Penyebab keadaan itu karena gerakan-gerakan Islam di Indonesia tidak memiliki pemimpin yang kohesif. Namun ini tidak hanya dialami oleh gerakan-gerakan agama saja, melainkan juga oleh pimpinan formal dan tradisional, seperti para raja setempat maupun para pemuka adat.. Hal ini dianggap merugikan, lalu dicoba untuk dicari pemecahannya. Penyebab utama yang mengekang munculnya kekuatan kohesif itu adalah sistem agraris yang dianut dan diterima oleh semua pihak, termasuk para penjajah sendiri. Sistem ini tidak mengizinkan masyarakat melakukan tugas utama berupa perubahan sosial yang mendasar. Karena itulah sistem agraris dimanapun juga tidak akan mampu melahirkan pemimpin, jika tidak dilekati oleh “watak kharismatik” seperti gerakan Imam Mahdi di Sudan ataupun gerakan Pangeran Diponegoro di Jawa.

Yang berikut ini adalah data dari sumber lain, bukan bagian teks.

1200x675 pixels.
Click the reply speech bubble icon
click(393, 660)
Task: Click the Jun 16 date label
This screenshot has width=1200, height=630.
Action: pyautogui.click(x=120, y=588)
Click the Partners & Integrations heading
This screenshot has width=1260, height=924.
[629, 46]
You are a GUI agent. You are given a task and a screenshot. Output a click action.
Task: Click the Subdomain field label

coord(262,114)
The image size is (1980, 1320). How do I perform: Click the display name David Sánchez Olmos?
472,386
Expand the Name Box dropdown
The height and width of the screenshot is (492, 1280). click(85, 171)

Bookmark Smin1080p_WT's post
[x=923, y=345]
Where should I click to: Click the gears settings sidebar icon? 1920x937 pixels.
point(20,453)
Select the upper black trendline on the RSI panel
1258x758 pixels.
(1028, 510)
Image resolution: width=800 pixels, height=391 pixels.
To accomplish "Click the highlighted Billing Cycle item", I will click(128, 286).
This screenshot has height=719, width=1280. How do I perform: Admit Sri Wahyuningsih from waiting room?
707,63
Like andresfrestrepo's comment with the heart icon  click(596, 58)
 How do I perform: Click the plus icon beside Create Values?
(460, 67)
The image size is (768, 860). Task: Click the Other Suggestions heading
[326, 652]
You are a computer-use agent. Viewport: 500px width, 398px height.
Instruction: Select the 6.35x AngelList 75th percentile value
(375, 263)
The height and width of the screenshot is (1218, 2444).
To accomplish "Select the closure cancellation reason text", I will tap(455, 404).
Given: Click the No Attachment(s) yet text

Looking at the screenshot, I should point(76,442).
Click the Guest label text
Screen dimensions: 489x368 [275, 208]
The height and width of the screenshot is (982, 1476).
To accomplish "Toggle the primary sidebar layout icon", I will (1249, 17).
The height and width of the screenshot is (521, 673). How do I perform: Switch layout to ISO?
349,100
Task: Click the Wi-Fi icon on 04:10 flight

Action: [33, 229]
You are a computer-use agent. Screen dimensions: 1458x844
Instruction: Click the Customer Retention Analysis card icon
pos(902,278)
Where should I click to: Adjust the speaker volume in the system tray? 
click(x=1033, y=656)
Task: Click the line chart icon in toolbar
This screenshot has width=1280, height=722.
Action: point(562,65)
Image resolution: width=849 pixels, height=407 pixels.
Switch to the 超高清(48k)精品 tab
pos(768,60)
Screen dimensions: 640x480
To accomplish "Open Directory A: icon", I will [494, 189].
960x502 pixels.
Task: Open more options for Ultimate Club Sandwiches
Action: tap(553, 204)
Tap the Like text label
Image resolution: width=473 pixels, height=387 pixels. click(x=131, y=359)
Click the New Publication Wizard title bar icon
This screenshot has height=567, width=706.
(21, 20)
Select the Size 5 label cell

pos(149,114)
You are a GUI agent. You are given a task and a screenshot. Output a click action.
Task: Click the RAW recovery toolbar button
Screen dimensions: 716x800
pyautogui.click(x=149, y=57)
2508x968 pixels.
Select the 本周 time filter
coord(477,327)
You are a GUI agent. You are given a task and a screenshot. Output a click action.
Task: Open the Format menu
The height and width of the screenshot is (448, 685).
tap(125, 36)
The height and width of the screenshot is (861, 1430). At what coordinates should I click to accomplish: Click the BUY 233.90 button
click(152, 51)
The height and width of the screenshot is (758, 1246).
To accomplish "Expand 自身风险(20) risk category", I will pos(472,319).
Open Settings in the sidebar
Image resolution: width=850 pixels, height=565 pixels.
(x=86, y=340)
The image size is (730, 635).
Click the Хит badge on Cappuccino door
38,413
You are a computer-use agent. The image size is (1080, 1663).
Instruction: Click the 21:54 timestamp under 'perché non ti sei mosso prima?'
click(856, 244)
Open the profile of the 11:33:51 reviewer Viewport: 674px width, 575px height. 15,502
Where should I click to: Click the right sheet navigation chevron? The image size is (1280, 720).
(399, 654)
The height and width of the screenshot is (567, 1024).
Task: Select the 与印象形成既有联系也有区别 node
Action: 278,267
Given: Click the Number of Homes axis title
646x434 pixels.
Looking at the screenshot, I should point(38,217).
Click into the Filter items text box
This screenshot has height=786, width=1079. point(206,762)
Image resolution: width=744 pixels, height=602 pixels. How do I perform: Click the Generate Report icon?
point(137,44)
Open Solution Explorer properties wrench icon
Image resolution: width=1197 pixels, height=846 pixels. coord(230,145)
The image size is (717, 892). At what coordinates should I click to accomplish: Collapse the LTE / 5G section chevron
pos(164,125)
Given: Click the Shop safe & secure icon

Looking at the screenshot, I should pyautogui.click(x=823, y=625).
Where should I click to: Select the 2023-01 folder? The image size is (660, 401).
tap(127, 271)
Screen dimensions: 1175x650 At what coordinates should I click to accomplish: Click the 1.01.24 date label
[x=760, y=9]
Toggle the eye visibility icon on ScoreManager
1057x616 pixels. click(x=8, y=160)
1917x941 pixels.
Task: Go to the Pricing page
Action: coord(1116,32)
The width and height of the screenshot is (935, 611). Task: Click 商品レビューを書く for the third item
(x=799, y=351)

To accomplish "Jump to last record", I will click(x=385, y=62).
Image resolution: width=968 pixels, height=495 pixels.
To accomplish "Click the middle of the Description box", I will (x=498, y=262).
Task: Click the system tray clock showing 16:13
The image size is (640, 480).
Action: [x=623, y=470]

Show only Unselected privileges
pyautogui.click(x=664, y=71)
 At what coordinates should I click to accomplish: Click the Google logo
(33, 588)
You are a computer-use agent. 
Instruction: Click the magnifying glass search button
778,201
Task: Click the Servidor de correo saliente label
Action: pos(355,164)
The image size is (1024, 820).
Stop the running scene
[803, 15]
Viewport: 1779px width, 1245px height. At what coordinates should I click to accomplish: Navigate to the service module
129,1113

Jadi dibutuhkan munculnya para pemimpin kharismatik, dari keadaan yang tidak memungkinkan permunculan seperti itu. Kompleksnya keadaan itu nyata dari uraian James C. Scott dalam moral para petani (Moral Economy of the Peasant). Scott menjelaskan kepada kita, betapa sulit melakukan tranformasi atas pemimpin yang ada, dari sesuatu yang bersifat moral menjadi kepemimpinan yang berwajah ganda (dual faces) diantara para pemimpin masyarakat agraris itu sendiri. Dimensi spiritual dari kepemimpinan seperti itu akan meniadakan ruang bagi kepemimpinan yang pragmatik. Memang mudah mengatakan keperluan akan kepemimpinan seperti itu, namun sulit dibuktikan dalam kenyataan, bukan?.